— begin DOCUMENT —
# Apartments in Marina



## Jackmiester (Jan 10, 2016)

Hi All

Having just accepted a role, I'll be moving to Dubai in April. Will have serviced apartment accomodation sorted for a couple of months but keen to get going on finding a more permanent home. I've narrows down the areas and think I'll chose the Marina. 

Just wanted to gage people's opinion on any specific towers/developments to either go for or to avoid? 

Will be alone but still looking for a 2 bed as I'll have frequent visitors/guests. 

On a side note, is JLT and or Tecom worth considering? Marina seemed the obvious choice for a social life perspective given I won't know anyone initially. 

Any guide to cost for a 2 bed will also be appreciate. 

Much appreciated.


----------



## QOFE (Apr 28, 2013)

What's your budget?
— end DOCUMENT —
— begin DATA SECTION —
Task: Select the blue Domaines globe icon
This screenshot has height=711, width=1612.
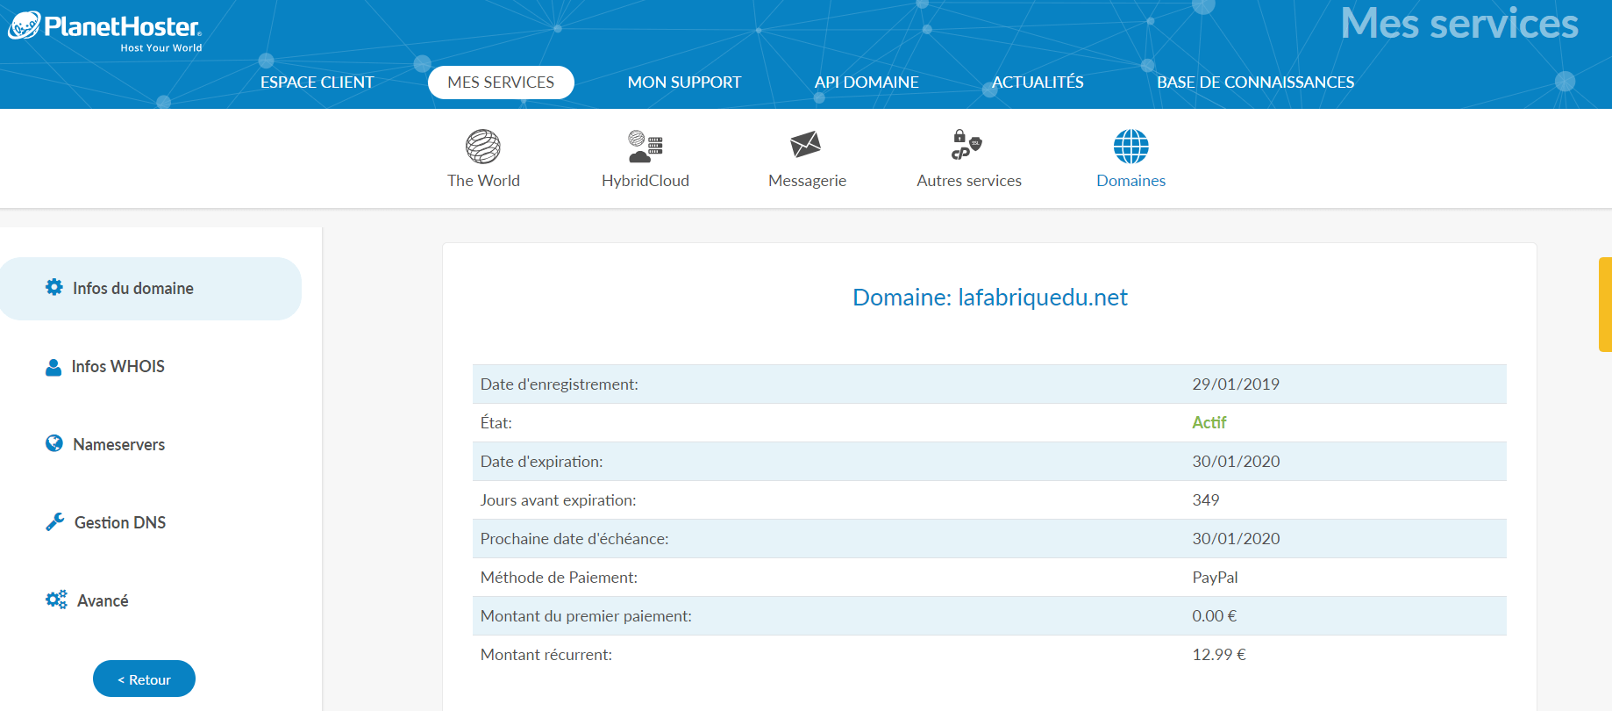Action: [x=1131, y=147]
— end DATA SECTION —
■ **PROBLEMS**
**A.** Answer these about the forum thread on Marina apartments, one per line:
(i) In what month is the first poster moving to Dubai?
(ii) How many bedrooms does the first poster want, despite living alone?
(iii) What does the reply from QOFE ask?
**B.** Retype the forum thread on Marina apartments from "# Apartments in" up to and including "have frequent visitors/guests.".
**C.** Extend the forum thread on Marina apartments from the point where it stops.

■ **FINAL ANSWERS**
**A.**
(i) April
(ii) Two
(iii) What the budget is

**B.**
# Apartments in Marina



## Jackmiester (Jan 10, 2016)

Hi All

Having just accepted a role, I'll be moving to Dubai in April. Will have serviced apartment accomodation sorted for a couple of months but keen to get going on finding a more permanent home. I've narrows down the areas and think I'll chose the Marina. 

Just wanted to gage people's opinion on any specific towers/developments to either go for or to avoid? 

Will be alone but still looking for a 2 bed as I'll have frequent visitors/guests.

**C.**
Check out rental ads on:
Dubizzle
Propertyfinder
justrentals
bayut

Don't trust the information on the ads about the apartments. Estate agents are well known for lying through their teeth, not bothering finding out the information, stealing photographs from other ads (not necessarily the correct apartment or even building) but at least it will give some idea what's out there.
Do a search on this forum. There are plenty of posts with lots of information about Marina apartments. 

Don't make any decisions until you've been walking around both day and night time to see what the noise and traffic is like.


----------



## Jackmiester (Jan 10, 2016)

Thanks. 

Budget flexible but ideally no more than 160k preferreablly including chiller fees. 

I've looked extensively on Dubizzle and PropertyFinder. Will check out the others too. Taking the adverts with a pinch of salt given the reputation agents supposedly. 

I guess I'll have time to start wondering once I'm there. I've stayed in Murjan 5 previously (Airbnb) and thought that was ok but want to make all things are taken into consideration. Perhaps I'll extend the serviced apartment for another few months.


----------



## heidiwsn (Feb 26, 2016)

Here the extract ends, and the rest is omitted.